--- EXERCISE TEXT Enclosed Below ---

Introdcution
  1. Introduction
  2. Install PySyft
    1. PyTorch v1.8.1 (1 min)
    2. Install other dependencies (6 min)
    3. Install syft 0.5.0 (6 min)
  3. Testing the environment
  4. Installing PyGrid dependencies
  5. Dockerfile

Introduction

The PySyft framework enables practitioners and stakeholders in the AI domain to leverage the potential of Federated Learning. This method is part of privacy preserving machine learning and allows data scientists to work with remote data, without revealing it. This approach is especially interesting in the context of high demand for big data to train AI models on the one side and data privacy regulations on the other side. Some examples of such regulations are the General Data Protection Regulation in the European Union [1], the California Consumer Privacy Act in the USA [2] or the Personal Data Protection (Amendment) Act in Singapore [3].

Federated Learning systems can either be tested with virtual nodes on the same machine or with physically separated nodes. Running experiments with the data scientist and data owner being on separate devices is important to account for possible hardware constraints. A Raspberry Pi can be a good choice for simulating the data owner’s device. It is a Single-Board-Computer (SBC), which can handle data acquisition and control, data processing and storage, connectivity and power management. The CPU architecture is ARM based and some Python packages are not instantly available over  pip install <package_name> for example. This is especially the case for older PySyft versions like v0.2.9 and v0.3.0. To reduce complexity, we focus therefore on the latest version of syft, at the time of writing this post. At the end you'll find a dockerfile capturing all mentioned steps. The image is also hosted on Docker Hub with the image name rene36/pysyft050rc1.

Install PySyft

This is an updated version of the previous installation guide for PySyft v0.5.0rc.

The numbers you will see in brackets give the execution time of a specific command. They should help giving an order of magnitude about the required installation time for syft. Our setup for installing PySyft v0.5.0 is as follows:

  • Raspberry Pi 4B with 8 GB of memory
  • 32 GB SSD card (erased)

--- End of Enclosed EXERCISE TEXT ---

DESCRIPTION OF THE TASK:
Can you update the stretch of the PySyft installation guide from "2. Install other" through "in Singapore [3]." so that "Federated Learning" becomes "Collaborative Learning"?

--- GIVEN RECORDS Enclosed Below ---

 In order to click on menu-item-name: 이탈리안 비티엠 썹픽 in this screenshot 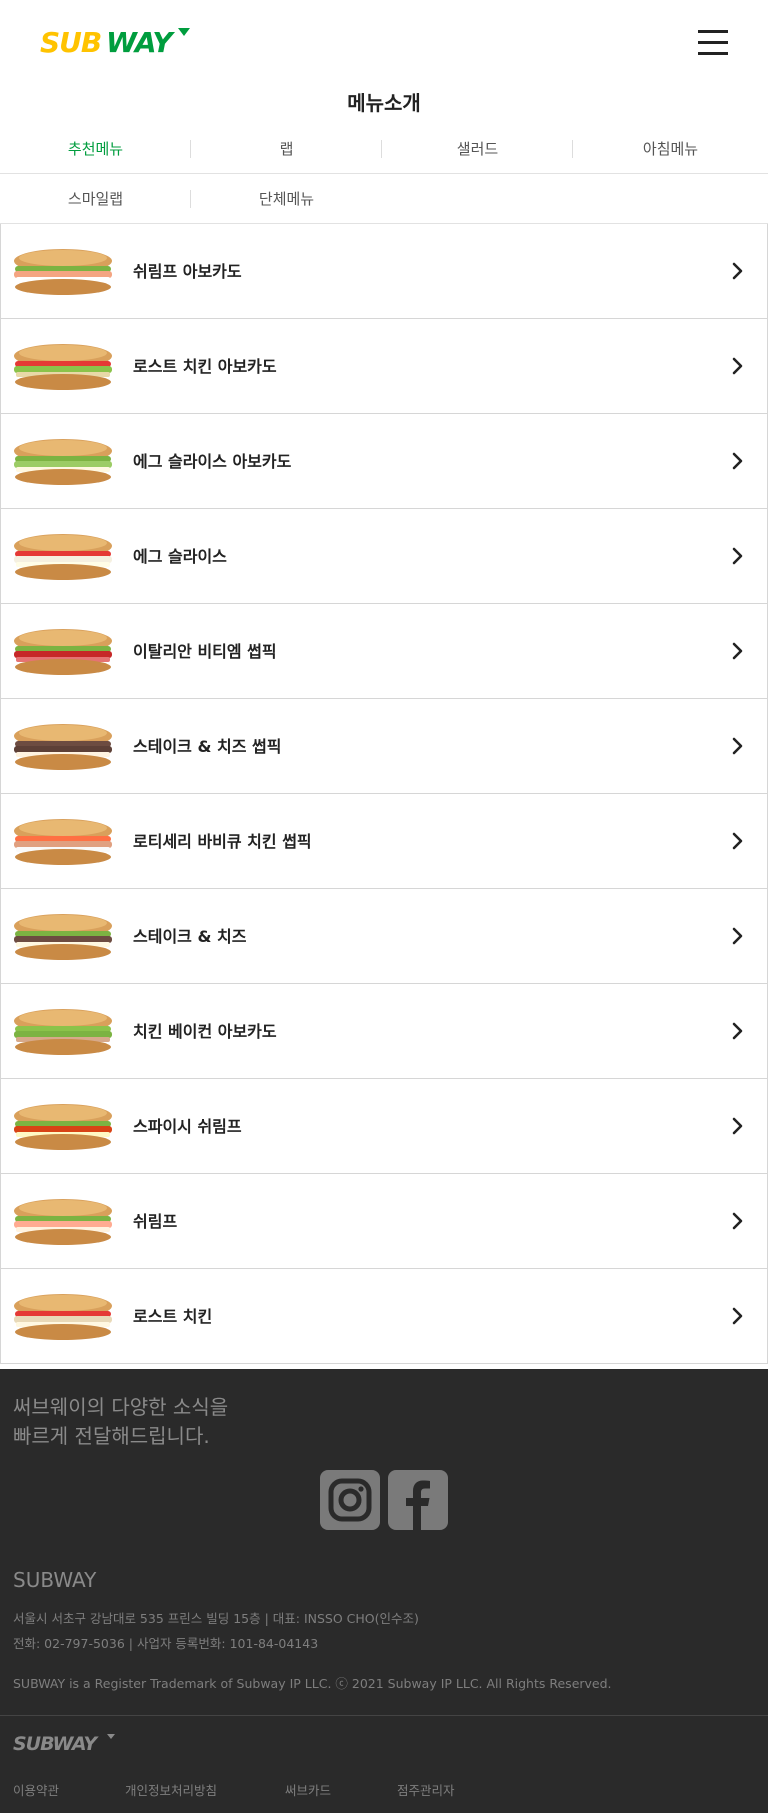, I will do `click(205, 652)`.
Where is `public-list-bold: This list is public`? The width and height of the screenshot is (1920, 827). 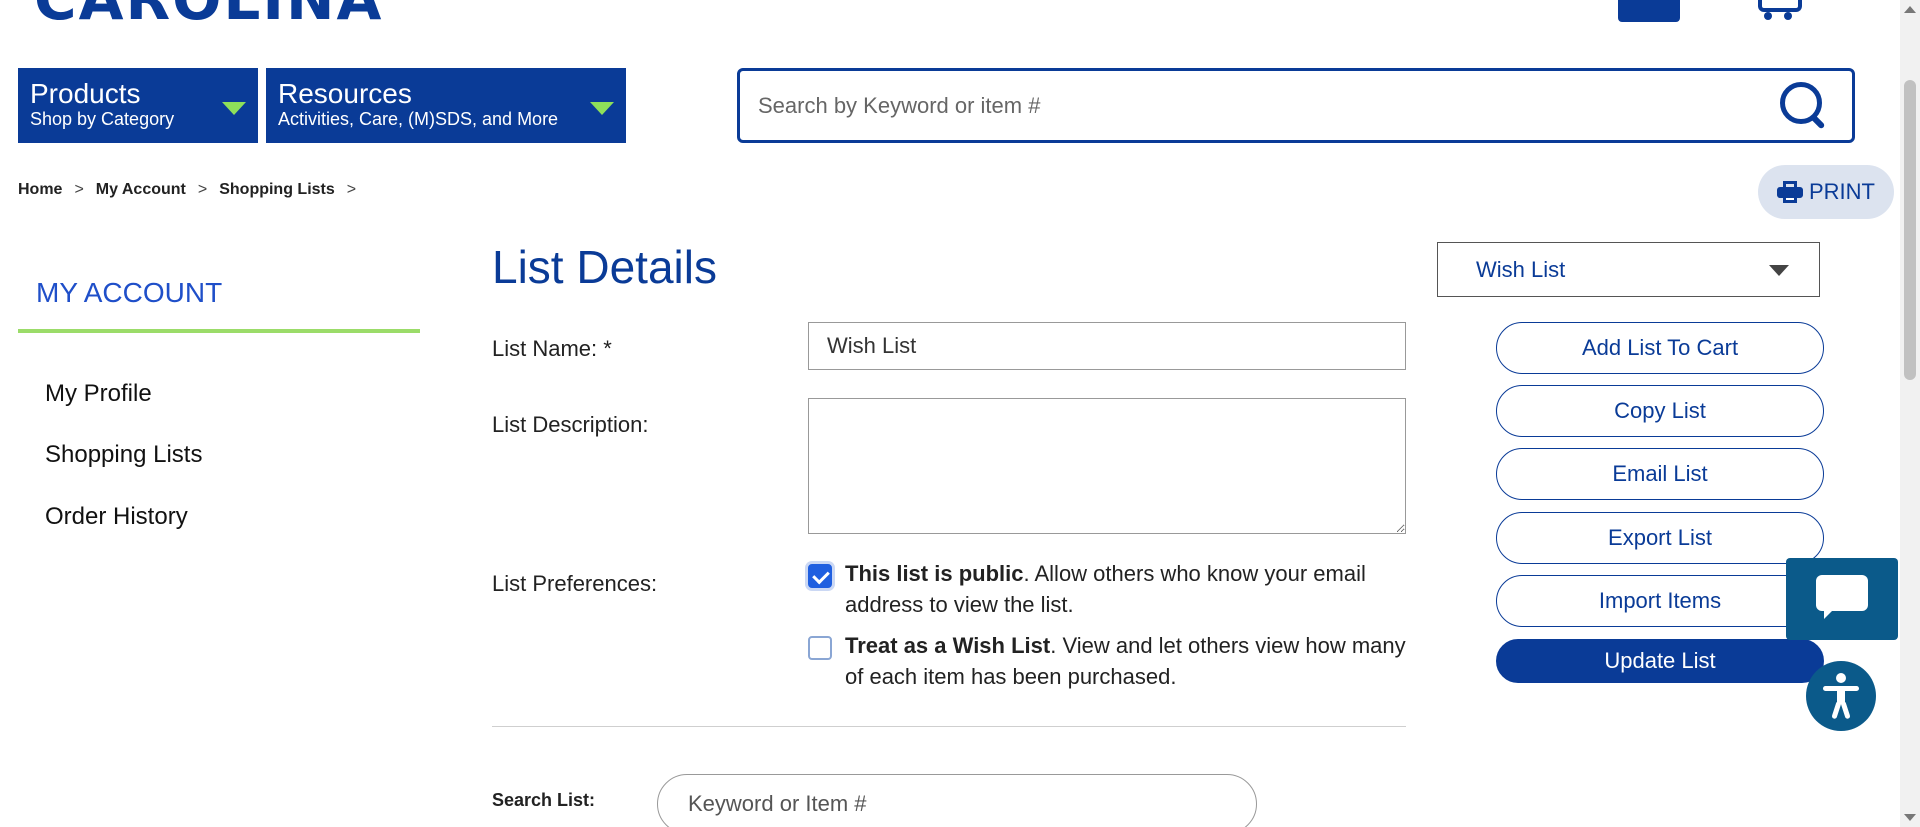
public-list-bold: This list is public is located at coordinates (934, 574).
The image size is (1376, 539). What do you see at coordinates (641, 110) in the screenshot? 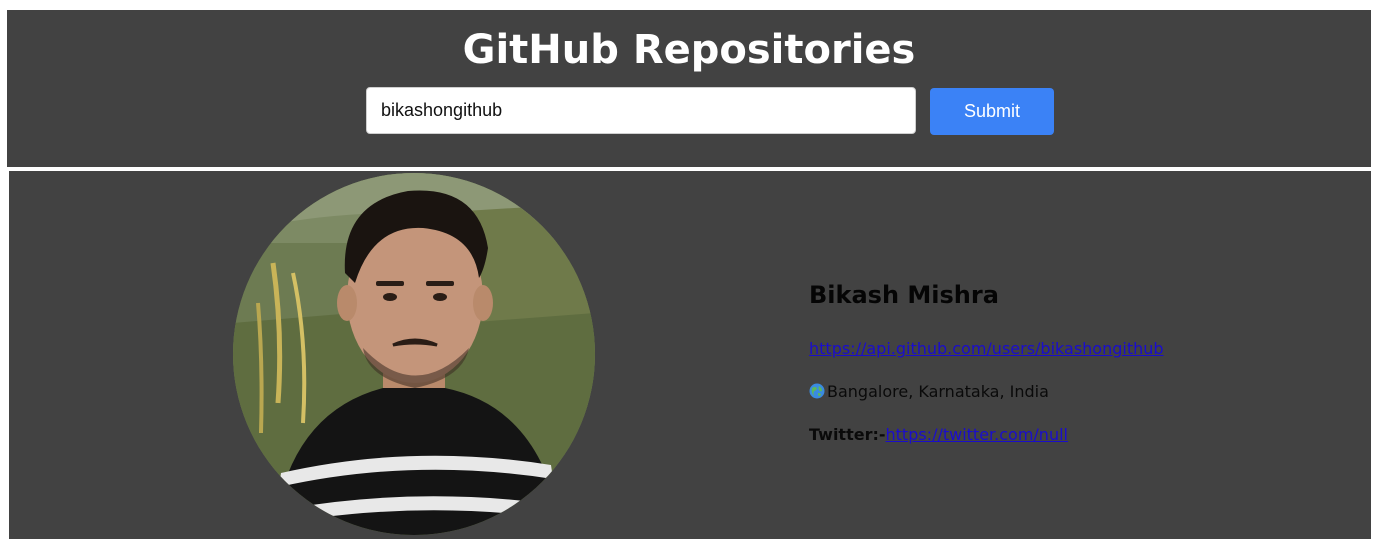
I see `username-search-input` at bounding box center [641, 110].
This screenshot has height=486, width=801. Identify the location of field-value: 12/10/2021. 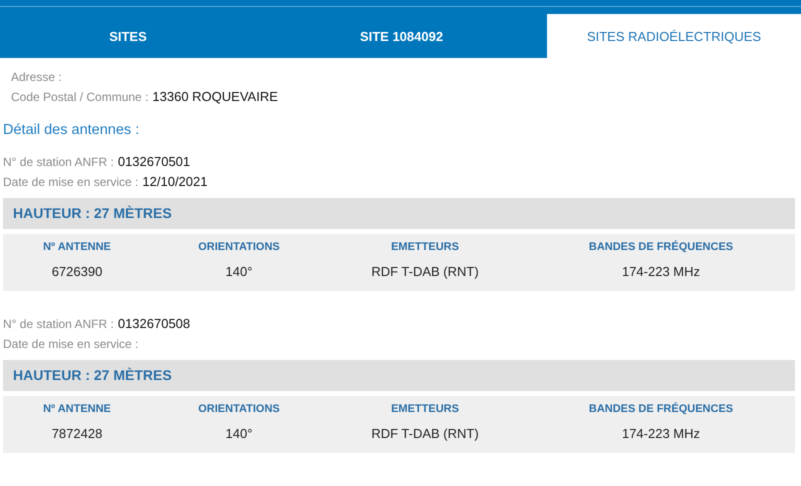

--- End of Enclosed GIVEN RECORDS ---

TASK OUTPUT:
2. Install other dependencies (6 min)
    3. Install syft 0.5.0 (6 min)
  3. Testing the environment
  4. Installing PyGrid dependencies
  5. Dockerfile

Introduction

The PySyft framework enables practitioners and stakeholders in the AI domain to leverage the potential of Collaborative Learning. This method is part of privacy preserving machine learning and allows data scientists to work with remote data, without revealing it. This approach is especially interesting in the context of high demand for big data to train AI models on the one side and data privacy regulations on the other side. Some examples of such regulations are the General Data Protection Regulation in the European Union [1], the California Consumer Privacy Act in the USA [2] or the Personal Data Protection (Amendment) Act in Singapore [3].